Perl script to populate an XML file
I am working on a Perl script which needs to populate a开发者_运维知识库n XML file based on user input. The user would provide a country name and a city name. If he/she provides: japan and e, I need to populate that in the japan tag - but as the last entry. How best can I achieve this? The cities in country tag can be many. How can I add a city as a last tag inside corresponding country tag?
How can I reach at the end of relevant country tag each time I need to add a city?
PS: I am not using any in-built data structures to store data. I am just adding dumb lines in the file.
Samlple output XML file:
<country name="japan-">
<city>a</city>
<city>b</city>
<city>c</city>
<city>d</city>
</country>
<country name="china-">
<city>aa</city>
<city>bb</city>
<city>cc</city>
<city>dd</city>
</country>
I've a more concrete question, Change an XML file content via Perl script.

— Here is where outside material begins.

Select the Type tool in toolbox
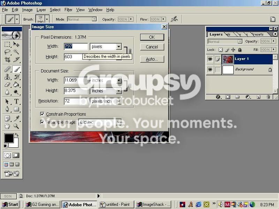[x=16, y=101]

XML::Simple is... Simple. :) It does require a root element though:
#!/usr/bin/env perl
use strict;
use warnings;
use XML::Simple;
use Data::Dumper;
my $xml = join "\n", <DATA>;
my $doc = XMLin($xml, KeepRoot => 1);
# Get the list of cities as a list, then push "Tokyo" to it.
push @{$doc->{countries}->{country}->{'japan-'}->{city}}, 'Tokyo';
print XMLout($doc, KeepRoot => 1);
__DATA__
<countries>
<country name="japan-">
<city>a</city>
<city>b</city>
<city>c</city>
<city>d</city>
</country>
<country name="china-">
<city>aa</city>
<city>bb</city>
<city>cc</city>
<city>dd</city>
</country>
</countries>
Output:
<countries>
<country name="china-">
<city>aa</city>
<city>bb</city>
<city>cc</city>
<city>dd</city>
</country>
<country name="japan-">
<city>a</city>
<city>b</city>
<city>c</city>
<city>d</city>
<city>Tokyo</city>
</country>
</countries>
Below is a solution using XML::Twig. I think it does what you want. The most notable features of XML::Twig it uses are the use of id => name
option to treat the name attribute as an ID so elements can be found directly with $t->elt_id
, and the insert_new_elt
method to creates a new element in the tree. Its signature is ( <position: before, after, first_child or last_child>, <tag_name>, <{attributes}>, <content>
),
#!/usr/bin/perl
use strict;
use warnings;
use XML::Twig;
my $t= XML::Twig->new( id => 'name', # treat the name attribute as an ID
pretty_print => 'indented'
)
->parse( \*DATA);
add_city( $t, japan => "Kobe");
add_city( $t, japan => "Tokyo");
add_city( $t, china => "Beijing");
add_city( $t, china => "Shanghai");
add_city( $t, japan => "Kobe");
add_city( $t, south_korea => "Seoul");
$t->print;
sub add_city
{ my( $t, $country_name, $city_name)= @_;
my $country= $t->elt_id( $country_name);
if( ! $country)
{ warn "creating country '$country_name'\n";
$country= $t->root->insert_new_elt( last_child => country
=> { name => $country_name }
);
}
if( $country->first_child( qq{city[text()="$city_name"]}))
{ warn "city '$city_name' already found in '$country_name', skipping\n";
return;
}
warn "adding '$city_name' to '$country_name', skipping\n";
$country->insert_new_elt( last_child => 'city', $city_name);
}
__DATA__
<countries>
<country name="japan">
</country>
<country name="china">
</country>
</countries>
I think you meant: How do I load an XML file and add entries to it based on user input?
If I understood that right: You use a parser/writer like XML::Simple (there are apparently better ones like XML::Twig too, so explore a bit) to load the file into a Perl data structure of hashes and arrays. (Use Data::Dumper to check how it looks like in memory.) Then you edit that structure with normal Perl data interaction and when done use the writer to convert it back to XML.